UK research shows trees help quiet your neighborhood

Photo credit: Markus Spiske from Pexels

by David M. Sykes, Vice Chair, The Quiet Coalition

Ever wonder if trees actually help create quiet neighborhoods? Lots of people assume that if they plant a hedge or a row of shrubs that will help control noise. Professional noise control experts usually say, “no that doesn’t work.” But the UK’s BBC reported recently on some research showing that trees—particularly larches and conifers—actually help screen out noise.

The researchers tested 76 samples from 13 different tree species. Co-author Jian Kang, University College London, said that “[b]eside emphasising the effects of vision and shade, urban greening should be considered as well to achieve noise reduction during propagation.”

Here’s the catch–it’s not the trees’ leaves that are performing that service, it’s their bark. In other words, the noise they help control is actually noise traveling horizontally, like road traffic noise. They won’t do much at all for aircraft noise.

Since it’s the trees’ bark that’s performing the service, trees need to be planted pretty closely together to offer much real shielding from noise. Of course, trees also provide other kinds of relief: they screen out visual distractions like passing vehicles, nosy neighbors, etc., and they provide shade from hot sun in the summertime. So if what you really want is to have a quiet, pleasant front or back yard, do two things: put up a solid wall to stop the noise and other intrusions–wooden boards fitted tightly together will do–then put a row of trees or a hedge between you and the fence.

I lived for three and a half decades in Cambridge, Massachusetts, and even though it’s home to two universities, Harvard and MIT, it’s an intense urban environment with
an incredible amount of urban noise. I have had an eight-foot-high board fence on all sides of a relatively small property (houses in Cambridge are spaced pretty closely together).
That wall provided privacy, security, and a measure of solitude, even when we could hear noise on the other side of it.

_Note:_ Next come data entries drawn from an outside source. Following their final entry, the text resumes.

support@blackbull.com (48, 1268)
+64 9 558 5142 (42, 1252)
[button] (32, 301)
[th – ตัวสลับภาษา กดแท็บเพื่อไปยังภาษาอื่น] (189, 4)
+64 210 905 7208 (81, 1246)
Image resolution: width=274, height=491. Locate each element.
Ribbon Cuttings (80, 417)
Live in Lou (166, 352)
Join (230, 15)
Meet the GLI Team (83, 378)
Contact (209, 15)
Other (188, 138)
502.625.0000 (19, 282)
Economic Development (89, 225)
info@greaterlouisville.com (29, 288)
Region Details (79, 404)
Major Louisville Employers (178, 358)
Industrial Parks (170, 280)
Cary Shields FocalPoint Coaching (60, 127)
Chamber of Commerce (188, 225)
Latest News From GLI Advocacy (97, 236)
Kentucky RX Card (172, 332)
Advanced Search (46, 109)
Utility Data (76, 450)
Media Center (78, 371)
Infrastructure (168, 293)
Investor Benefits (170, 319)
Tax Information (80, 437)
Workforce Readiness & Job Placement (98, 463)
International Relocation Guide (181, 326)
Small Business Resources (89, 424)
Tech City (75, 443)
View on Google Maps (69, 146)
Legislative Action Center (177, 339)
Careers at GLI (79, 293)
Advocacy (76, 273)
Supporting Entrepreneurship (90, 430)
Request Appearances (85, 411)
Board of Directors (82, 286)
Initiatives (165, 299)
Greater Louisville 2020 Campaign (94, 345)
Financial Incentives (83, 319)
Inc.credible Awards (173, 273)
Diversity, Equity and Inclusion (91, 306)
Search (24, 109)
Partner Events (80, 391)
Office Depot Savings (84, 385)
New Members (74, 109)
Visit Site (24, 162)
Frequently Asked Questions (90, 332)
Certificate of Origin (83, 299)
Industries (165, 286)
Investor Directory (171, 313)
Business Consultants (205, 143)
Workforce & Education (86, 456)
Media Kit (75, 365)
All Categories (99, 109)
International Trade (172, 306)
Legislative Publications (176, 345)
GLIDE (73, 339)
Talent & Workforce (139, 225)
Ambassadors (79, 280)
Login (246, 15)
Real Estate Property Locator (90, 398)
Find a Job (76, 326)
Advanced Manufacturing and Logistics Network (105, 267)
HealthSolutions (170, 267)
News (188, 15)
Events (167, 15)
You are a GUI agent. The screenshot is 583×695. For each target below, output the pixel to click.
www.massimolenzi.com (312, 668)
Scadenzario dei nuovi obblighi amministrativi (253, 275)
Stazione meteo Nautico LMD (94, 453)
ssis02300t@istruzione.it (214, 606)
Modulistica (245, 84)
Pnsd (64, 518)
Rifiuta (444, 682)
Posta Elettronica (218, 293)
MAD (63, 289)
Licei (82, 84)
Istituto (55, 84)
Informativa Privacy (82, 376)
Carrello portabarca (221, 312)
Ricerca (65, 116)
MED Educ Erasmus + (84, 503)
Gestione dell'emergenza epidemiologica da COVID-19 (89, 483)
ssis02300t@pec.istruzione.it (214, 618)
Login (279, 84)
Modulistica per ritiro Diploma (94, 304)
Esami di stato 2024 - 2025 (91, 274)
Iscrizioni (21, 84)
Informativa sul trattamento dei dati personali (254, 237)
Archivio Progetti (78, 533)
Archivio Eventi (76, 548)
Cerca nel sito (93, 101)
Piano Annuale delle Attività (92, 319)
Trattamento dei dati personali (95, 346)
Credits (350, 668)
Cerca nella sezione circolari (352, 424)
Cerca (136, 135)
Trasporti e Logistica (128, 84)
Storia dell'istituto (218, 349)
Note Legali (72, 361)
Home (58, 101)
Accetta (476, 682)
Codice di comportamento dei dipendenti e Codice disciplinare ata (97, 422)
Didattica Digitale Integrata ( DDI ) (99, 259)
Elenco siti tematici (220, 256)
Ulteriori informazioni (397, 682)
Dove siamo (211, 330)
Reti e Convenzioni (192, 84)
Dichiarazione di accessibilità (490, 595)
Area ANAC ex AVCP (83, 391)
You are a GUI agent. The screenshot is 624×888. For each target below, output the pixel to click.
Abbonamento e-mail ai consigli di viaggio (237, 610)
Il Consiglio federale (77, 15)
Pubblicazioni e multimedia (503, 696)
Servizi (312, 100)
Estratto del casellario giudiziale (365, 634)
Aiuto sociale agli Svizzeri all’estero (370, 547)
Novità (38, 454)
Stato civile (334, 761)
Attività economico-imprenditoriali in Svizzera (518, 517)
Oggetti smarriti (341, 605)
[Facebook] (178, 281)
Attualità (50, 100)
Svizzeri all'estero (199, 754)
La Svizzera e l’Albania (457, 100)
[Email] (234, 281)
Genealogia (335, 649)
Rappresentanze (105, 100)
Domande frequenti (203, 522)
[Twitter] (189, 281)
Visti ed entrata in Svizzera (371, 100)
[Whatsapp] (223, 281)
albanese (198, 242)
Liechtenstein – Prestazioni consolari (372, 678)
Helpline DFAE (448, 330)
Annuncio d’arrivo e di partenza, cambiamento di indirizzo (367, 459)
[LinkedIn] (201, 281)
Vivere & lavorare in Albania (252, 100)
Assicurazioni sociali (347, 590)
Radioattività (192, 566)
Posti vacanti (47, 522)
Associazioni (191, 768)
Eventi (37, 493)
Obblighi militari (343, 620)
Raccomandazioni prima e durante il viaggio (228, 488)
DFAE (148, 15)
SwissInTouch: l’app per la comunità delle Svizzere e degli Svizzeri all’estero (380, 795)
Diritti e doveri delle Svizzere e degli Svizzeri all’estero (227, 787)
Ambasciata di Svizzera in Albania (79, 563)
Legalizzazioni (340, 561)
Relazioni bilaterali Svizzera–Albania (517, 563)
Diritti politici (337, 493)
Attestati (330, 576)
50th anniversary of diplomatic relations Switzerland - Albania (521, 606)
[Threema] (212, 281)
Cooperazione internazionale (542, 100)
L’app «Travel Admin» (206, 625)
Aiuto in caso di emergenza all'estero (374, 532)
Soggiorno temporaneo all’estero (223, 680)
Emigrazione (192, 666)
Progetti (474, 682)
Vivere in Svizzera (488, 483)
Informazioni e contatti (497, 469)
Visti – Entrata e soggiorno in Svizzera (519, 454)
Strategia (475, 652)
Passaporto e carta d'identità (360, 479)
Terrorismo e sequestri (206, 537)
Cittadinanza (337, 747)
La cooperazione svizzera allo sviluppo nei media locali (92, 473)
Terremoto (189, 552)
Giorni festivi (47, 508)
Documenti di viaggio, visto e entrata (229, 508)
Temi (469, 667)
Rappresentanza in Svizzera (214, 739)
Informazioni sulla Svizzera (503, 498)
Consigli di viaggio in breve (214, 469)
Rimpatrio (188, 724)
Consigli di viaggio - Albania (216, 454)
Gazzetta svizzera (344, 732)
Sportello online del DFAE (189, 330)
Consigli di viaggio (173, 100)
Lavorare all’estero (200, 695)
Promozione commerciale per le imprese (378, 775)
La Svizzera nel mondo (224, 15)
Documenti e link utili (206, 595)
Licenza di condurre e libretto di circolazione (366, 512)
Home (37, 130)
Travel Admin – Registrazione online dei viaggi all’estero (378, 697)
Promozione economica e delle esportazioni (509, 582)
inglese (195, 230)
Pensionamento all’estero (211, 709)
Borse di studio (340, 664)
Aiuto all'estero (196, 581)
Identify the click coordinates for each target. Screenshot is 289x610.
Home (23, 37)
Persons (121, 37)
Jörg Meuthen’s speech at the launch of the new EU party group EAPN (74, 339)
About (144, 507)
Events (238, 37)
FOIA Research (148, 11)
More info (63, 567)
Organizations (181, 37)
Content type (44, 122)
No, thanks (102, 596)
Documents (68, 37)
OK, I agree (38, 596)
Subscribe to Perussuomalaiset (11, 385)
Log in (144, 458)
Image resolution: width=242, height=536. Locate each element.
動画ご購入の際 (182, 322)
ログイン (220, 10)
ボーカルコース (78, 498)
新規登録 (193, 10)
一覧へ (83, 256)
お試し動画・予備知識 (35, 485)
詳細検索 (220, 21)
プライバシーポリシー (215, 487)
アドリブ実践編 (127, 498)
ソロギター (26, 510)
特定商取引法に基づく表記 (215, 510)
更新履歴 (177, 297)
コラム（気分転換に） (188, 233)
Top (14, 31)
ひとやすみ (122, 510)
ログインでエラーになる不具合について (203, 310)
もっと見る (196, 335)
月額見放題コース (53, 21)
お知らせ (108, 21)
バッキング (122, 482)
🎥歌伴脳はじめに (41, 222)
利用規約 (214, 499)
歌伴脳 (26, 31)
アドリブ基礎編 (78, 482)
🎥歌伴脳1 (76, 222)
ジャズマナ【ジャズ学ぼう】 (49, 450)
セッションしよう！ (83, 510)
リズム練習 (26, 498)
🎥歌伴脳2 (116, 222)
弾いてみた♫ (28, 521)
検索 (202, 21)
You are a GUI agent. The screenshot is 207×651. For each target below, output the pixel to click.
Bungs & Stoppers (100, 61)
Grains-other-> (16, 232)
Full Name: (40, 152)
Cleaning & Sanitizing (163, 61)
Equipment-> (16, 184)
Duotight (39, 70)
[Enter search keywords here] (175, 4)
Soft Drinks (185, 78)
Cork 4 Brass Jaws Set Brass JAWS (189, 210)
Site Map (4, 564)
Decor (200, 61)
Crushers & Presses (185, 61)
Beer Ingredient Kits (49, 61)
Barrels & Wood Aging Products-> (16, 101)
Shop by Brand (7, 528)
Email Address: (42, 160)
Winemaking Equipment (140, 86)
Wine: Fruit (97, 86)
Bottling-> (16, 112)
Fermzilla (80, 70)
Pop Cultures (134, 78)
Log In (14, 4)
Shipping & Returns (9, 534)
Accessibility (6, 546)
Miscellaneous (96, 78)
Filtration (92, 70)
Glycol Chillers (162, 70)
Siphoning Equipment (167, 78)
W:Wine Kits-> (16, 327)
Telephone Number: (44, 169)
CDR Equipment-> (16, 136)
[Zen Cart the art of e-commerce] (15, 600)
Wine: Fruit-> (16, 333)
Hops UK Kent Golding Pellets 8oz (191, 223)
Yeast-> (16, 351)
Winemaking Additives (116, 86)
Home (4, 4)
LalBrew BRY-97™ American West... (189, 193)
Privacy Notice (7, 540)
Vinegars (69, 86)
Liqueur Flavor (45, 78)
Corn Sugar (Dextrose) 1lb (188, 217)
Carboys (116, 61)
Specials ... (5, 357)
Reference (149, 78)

One subsequently famous architect, Philip Johnson, built himself a simple, private house when he was a grad student in 1940 (he had a lot of money and it was his thesis project). He started by building a 10 foot high wall right at the property line that ran all the way around the property. Into the wall he inserted two tightly fitted, locking, windowless doors one at the front, one at the side. Then inside the fenced enclosure, he divided the whole lot into a flat-roofed indoor area and an open garden separating them with a glass wall that enabled wide open views of the garden from any place inside the house.

Simple, elegant, actually quite remarkable. That’s how you achieve solitude and privacy in an urban area! The house still stands today. In other words, wooden boards work even better than trees if you really want to screen out the noise and bustle of the city! Put in some trees for shade and green space and you’re done!